(Passage shown):

────────────────────

Thank you for your friendly words, bjur.
I think you're right about the speed. Since I animated the camera in 3ds max it wouldn't be a problem to just "rescale" the animation. Also using a more cinematic aspect ratio would be nice. As you said rendertimes are a big issue in this case. I will definitely not be able to render this in Full HD in high quality. The initial image took more than nine hours in a 2400 X 1350 px resolution. I'd have to use some settings like detail blending which would increase the rendertimes even more.
Anyway I like your suggestions. At the moment I am rendering this thing with a resolution of 1280 X 720 (same quality settings like in the previous one) and it takes 30 - 40 minutes per frame.
But I think I will give it a try to slow down the animation and to use another aspect ratio. Maybe 1024 X 436 px.

────────────────────

(Rows):
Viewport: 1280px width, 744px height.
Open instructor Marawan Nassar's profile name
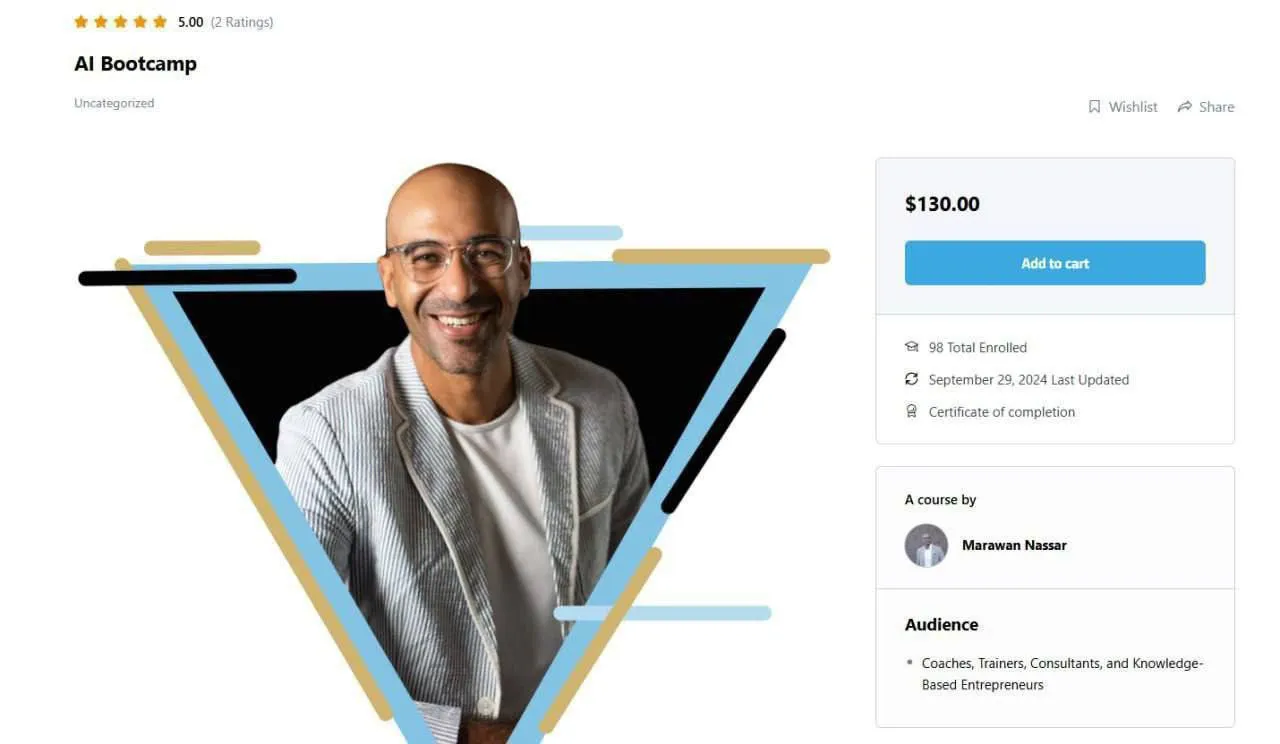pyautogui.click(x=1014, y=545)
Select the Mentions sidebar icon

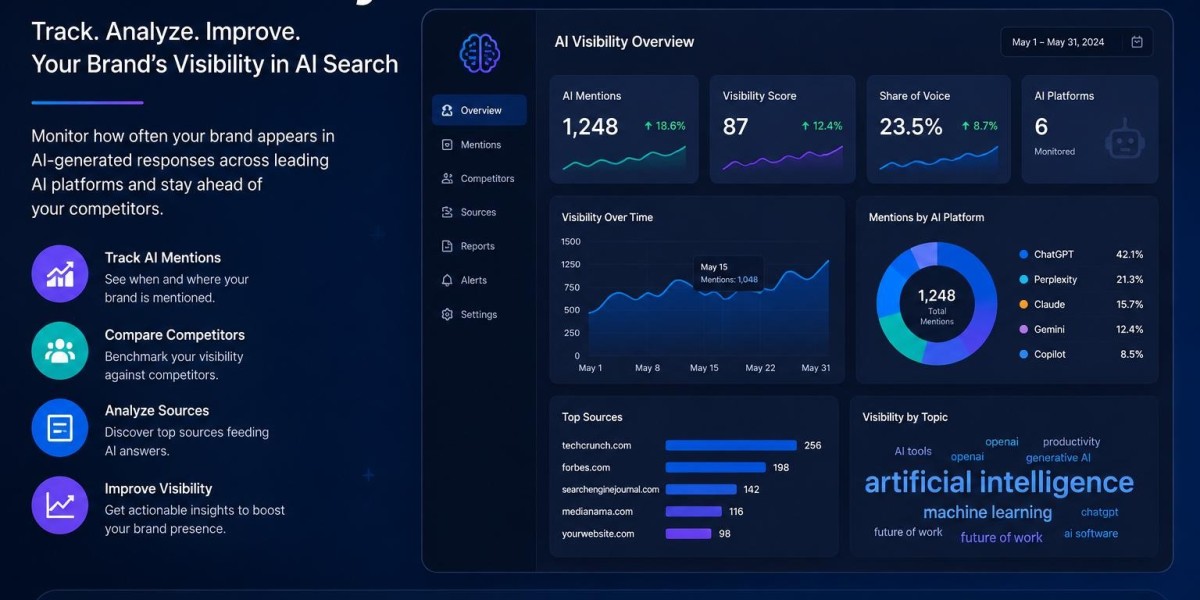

────────────────────

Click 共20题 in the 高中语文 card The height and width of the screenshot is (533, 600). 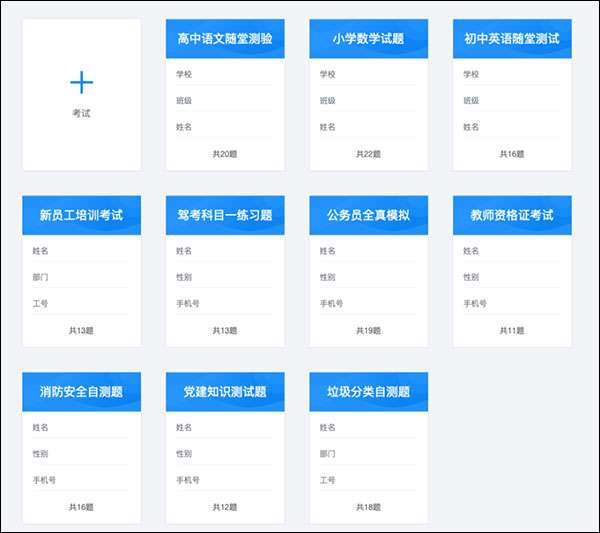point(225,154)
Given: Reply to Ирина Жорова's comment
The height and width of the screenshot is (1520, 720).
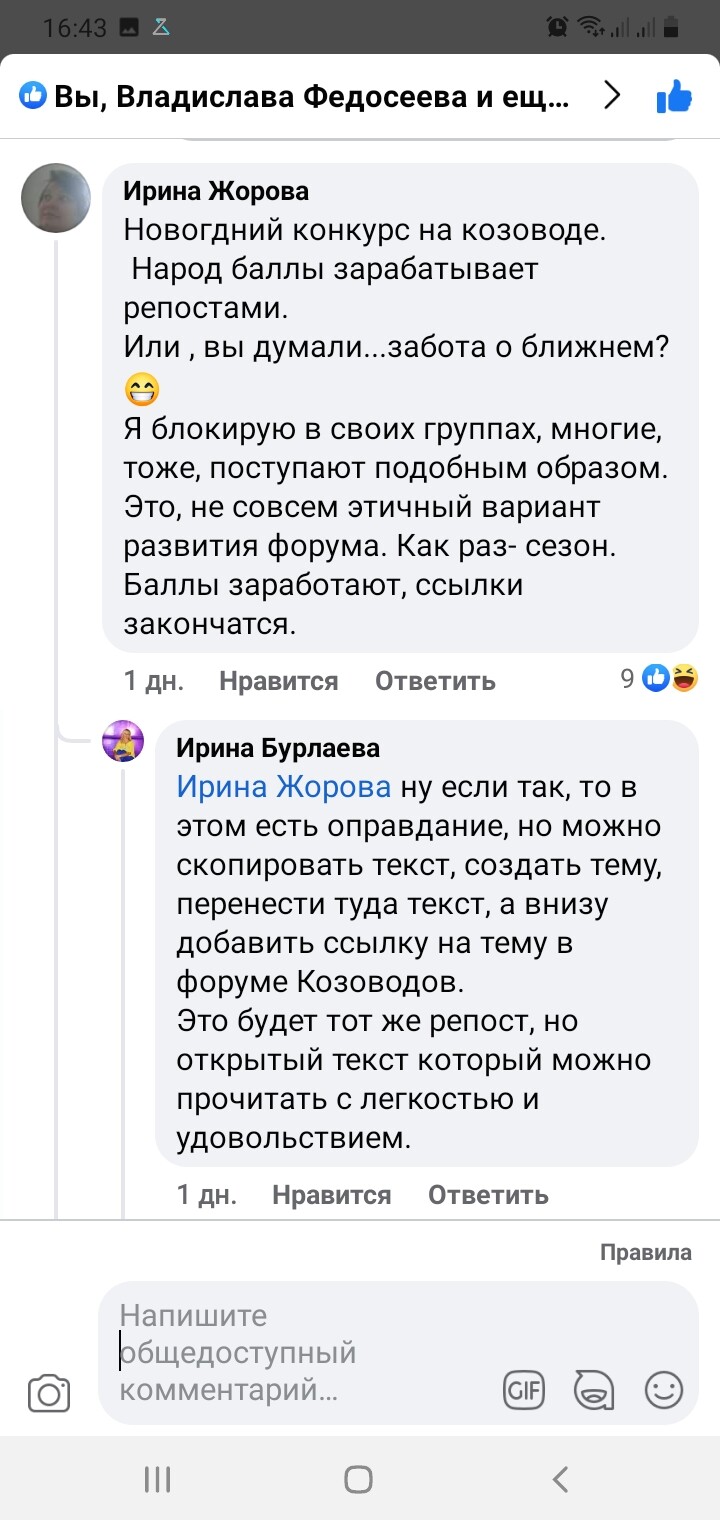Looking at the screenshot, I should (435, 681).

────────────────────

(Set exercise):
In the post about rendering the animation, take the passage from "I think you're" up to and including "rendertimes even more." and write it out again with "rendertimes" substituted by "render times". Work only from the post about rendering the animation, not from the material.

(The result):
I think you're right about the speed. Since I animated the camera in 3ds max it wouldn't be a problem to just "rescale" the animation. Also using a more cinematic aspect ratio would be nice. As you said render times are a big issue in this case. I will definitely not be able to render this in Full HD in high quality. The initial image took more than nine hours in a 2400 X 1350 px resolution. I'd have to use some settings like detail blending which would increase the render times even more.